Imaging is crucial with two caveats:
At what PSA will you image? Too low and you may see nothing. What's the risk of waiting for a higher PSA to increase the statistically locate recurrence? For my medical team and I that is .5-1.0, roughly doubling the chance of successful imaging below that.
Will imaging inform the treatment decision? If one has a "fear" of radiation and prefers just to do systemic therapy, well then, may not be a need to image!

So, once you gather all the clinical data, red and understand the guidelines, poke around sites such as PCRI, PCF and others, are comfortable with terms and definitions, have a discussion with one's medical team.

There is some data that says MDT by itself can push back the need for systemic therapy in low volume PCa.

There is doublet or even triplet therapy, ADT + ARI + chemotherapy though the latter usually reserved for high volume and "fit" individuals. Certainly radiation can be a part of doublet or triplet therapy, has been in both mine.

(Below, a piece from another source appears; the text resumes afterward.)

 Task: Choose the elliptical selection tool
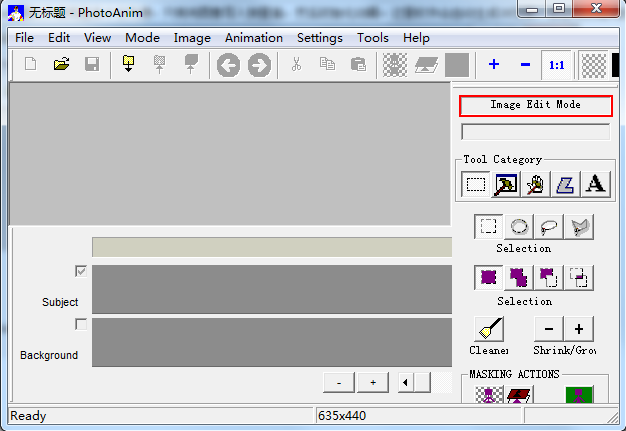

If treatment is necessary and you decide on what then more choices may need to be made, which ADT agent, which ARI...while they all have generally the same outcomes, they are not all equal in the side effects and recovery.

Another decision will be the duration of treatment.

Yet another decision will be what is the criteria for coming off treatment? I believe in the EMBARK trial those who achieved a treatment response of undetectable in the first seven months were allowed to come off treatment and actively monitor. In my case, a PSA nadir of undetectable on the first three to six months on treatment T has been a key criteria on if and when to come off treatment.

There is not a single right decision the science of medicine and members of this forum can point to in making your decision. There are as I say a plethora of choices, that in itself can lead to "paralysis by analysis."

There are plenty of good decisions though. As you continue collecting clinical data and discussions with his medical team, certainly share with this forum who can provide their thoughts.